Goal.
Put the items from the line with "For each provided" to the line with "overall (522, 1082)" into a Markdown table with the columns Row and Line, numbering each row and skipping blank lines. Leave the pictures out.

Exercise inputs.
━━━━━━━━━━
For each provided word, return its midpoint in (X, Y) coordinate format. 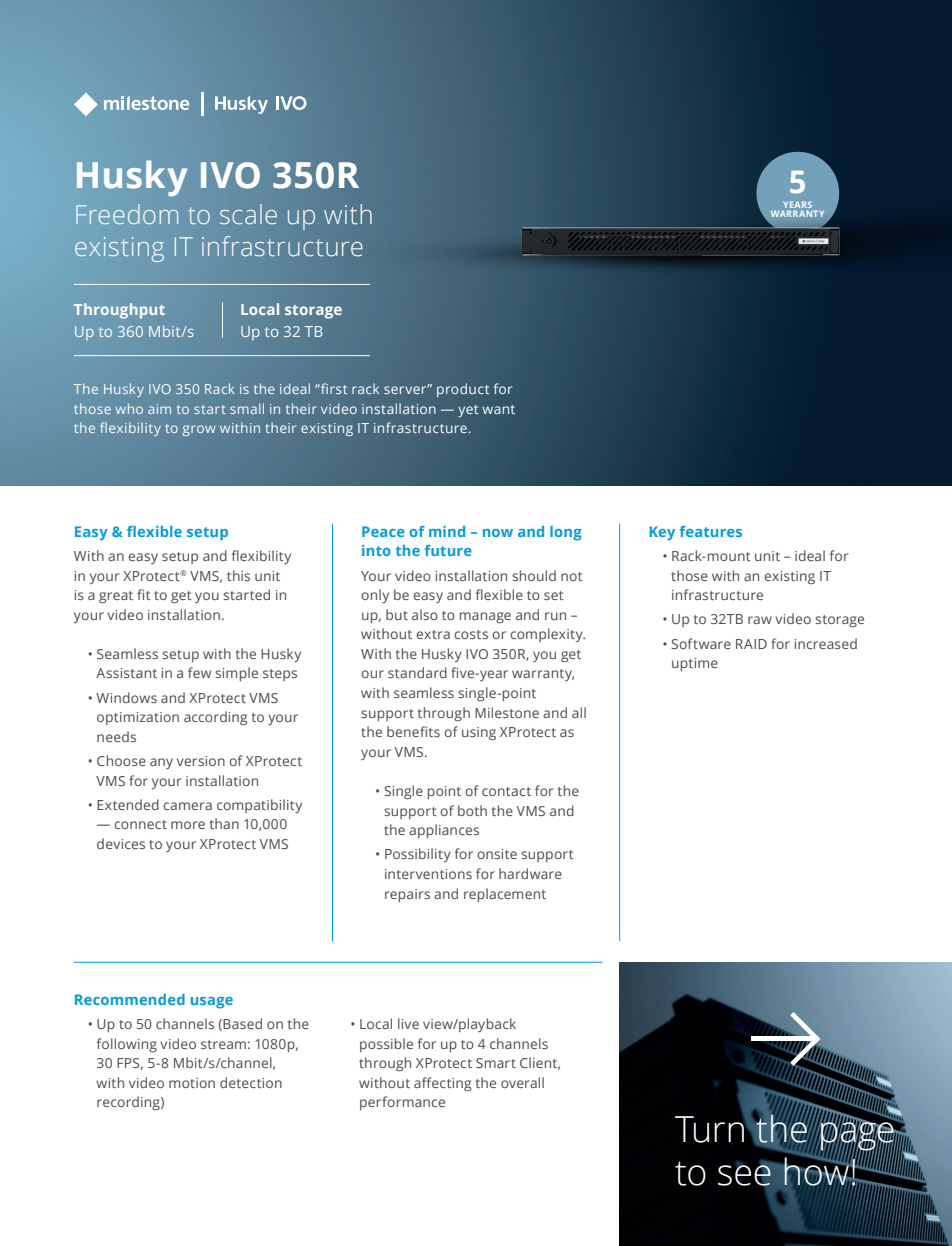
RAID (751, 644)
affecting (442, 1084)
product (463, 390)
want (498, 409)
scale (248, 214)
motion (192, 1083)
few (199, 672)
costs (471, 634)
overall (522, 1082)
━━━━━━━━━━
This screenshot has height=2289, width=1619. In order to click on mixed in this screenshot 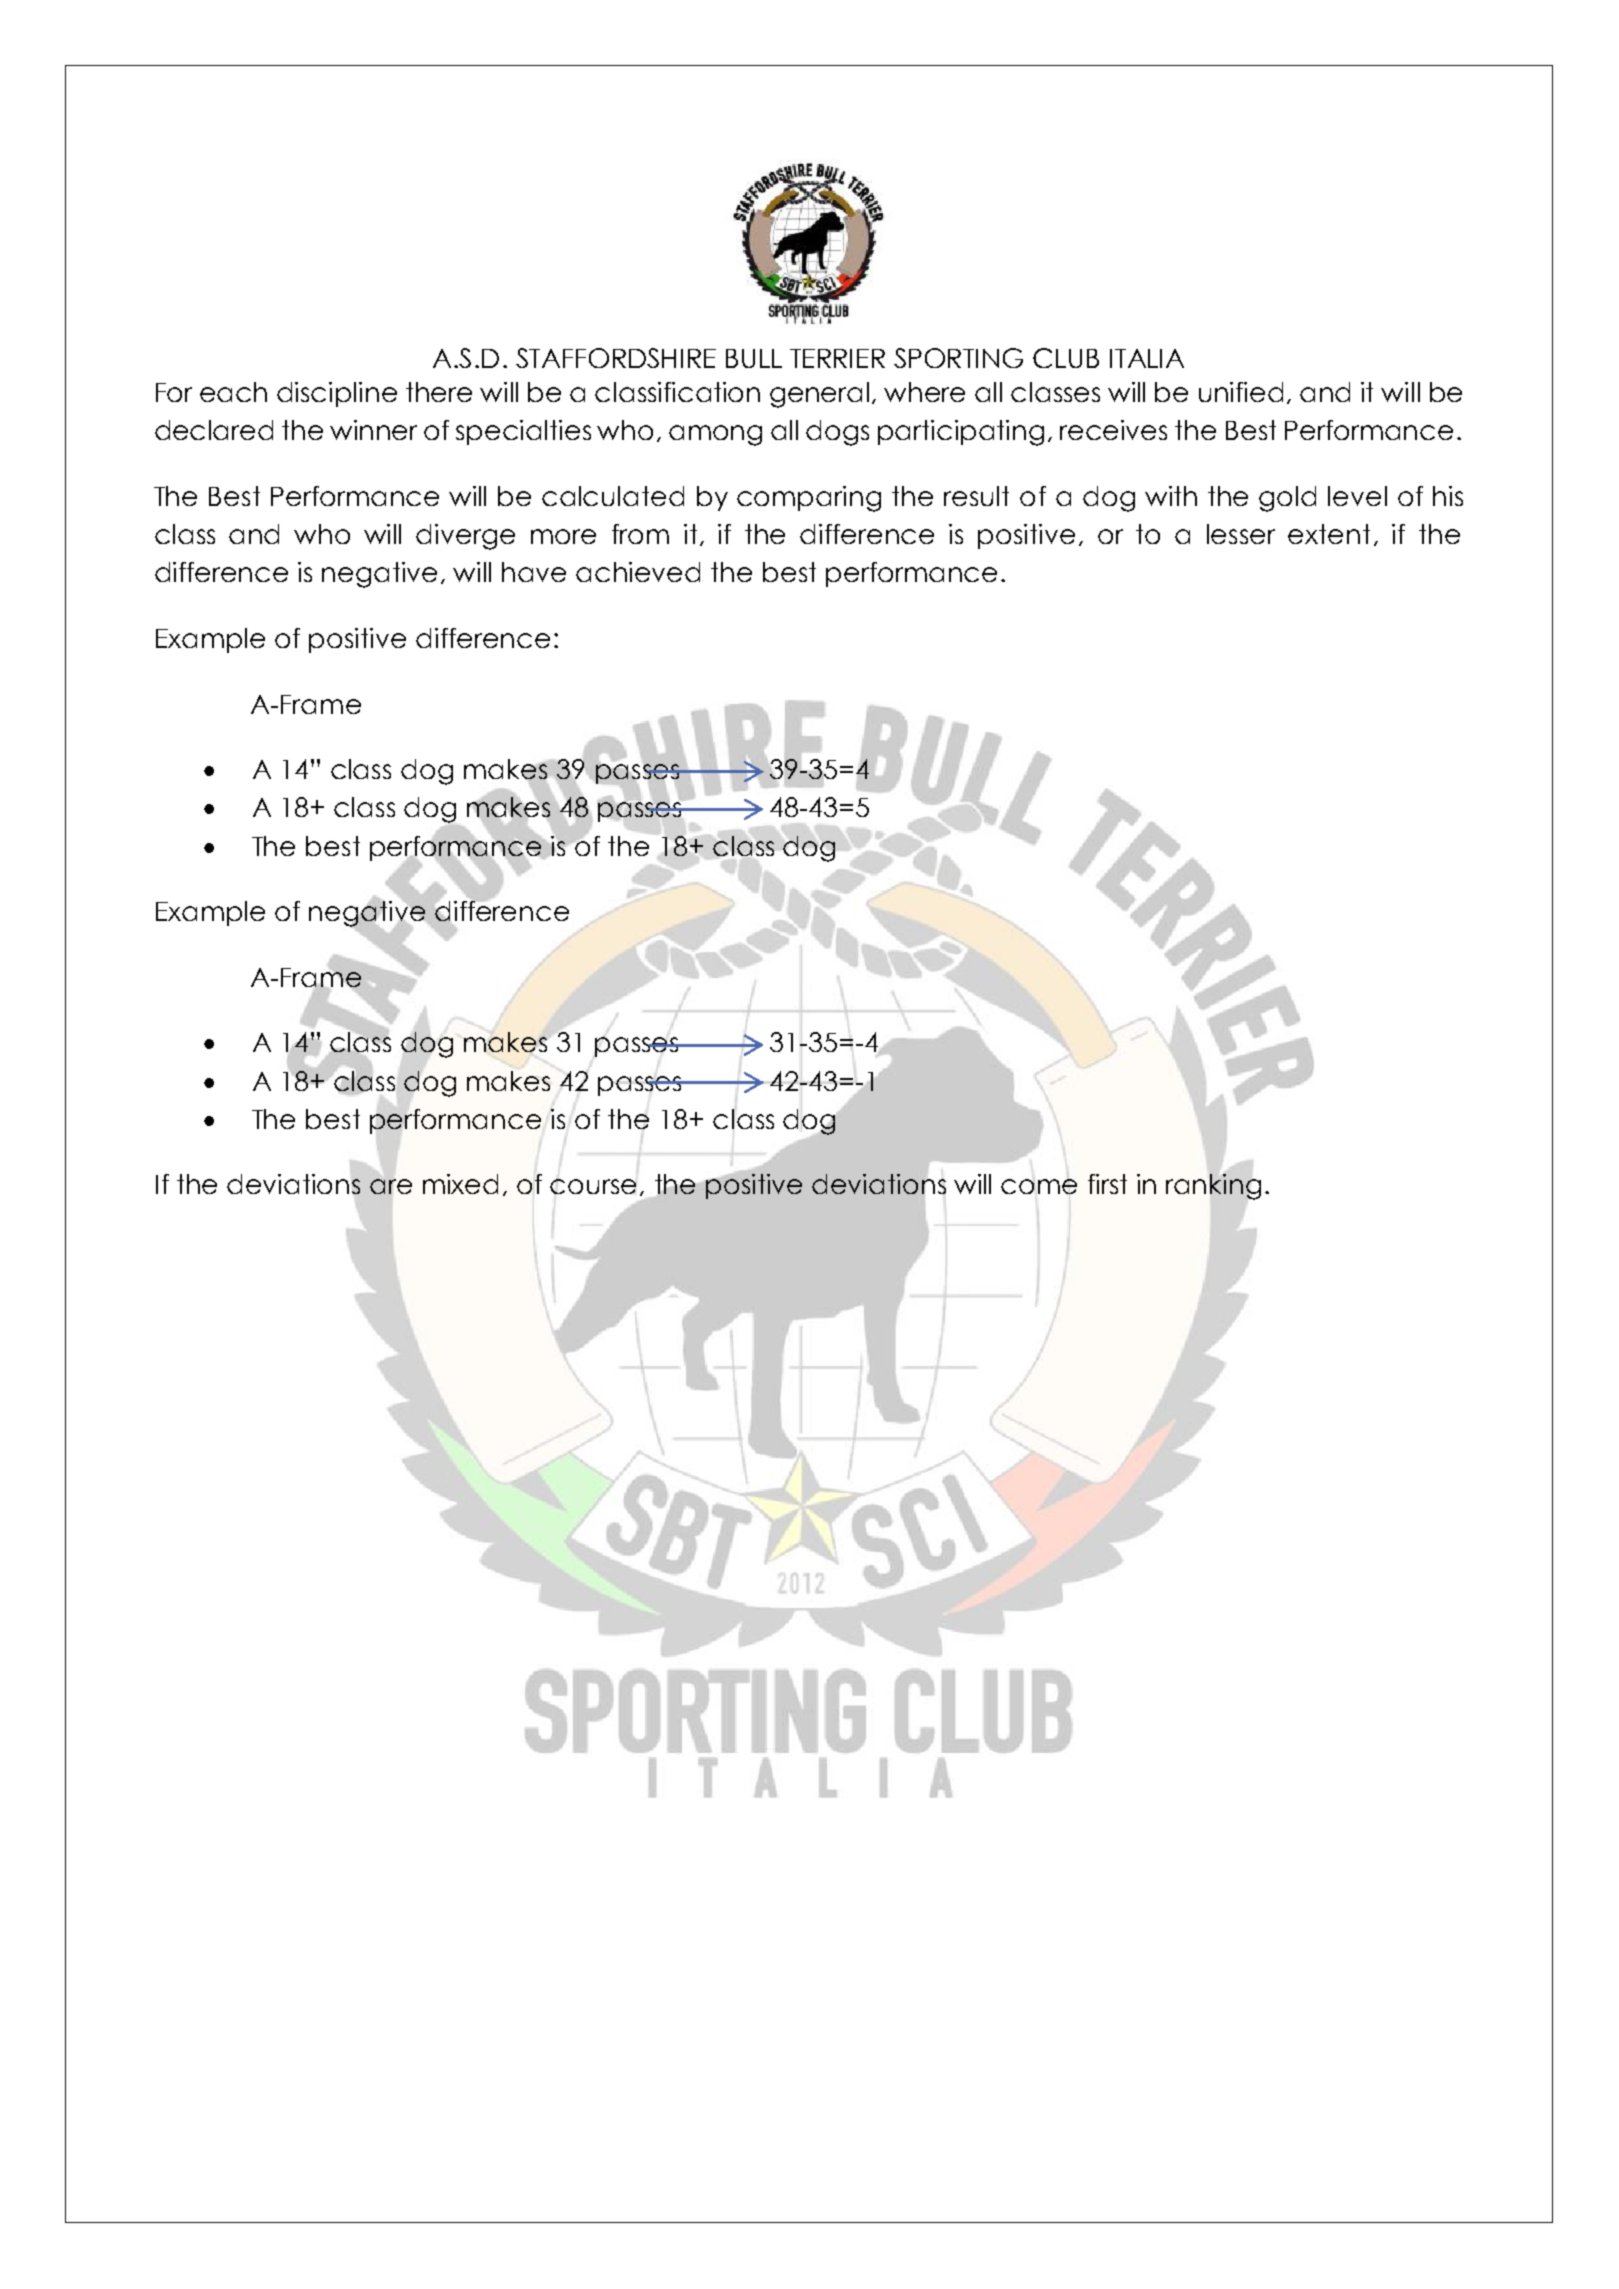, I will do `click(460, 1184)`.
━━━━━━━━━━
The result.
| Row | Line |
|---|---|
| 1 | For each provided word, return its midpoint in (X, Y) coordinate format.  |
| 2 | RAID (751, 644) |
| 3 | affecting (442, 1084) |
| 4 | product (463, 390) |
| 5 | want (498, 409) |
| 6 | scale (248, 214) |
| 7 | motion (192, 1083) |
| 8 | few (199, 672) |
| 9 | costs (471, 634) |
| 10 | overall (522, 1082) |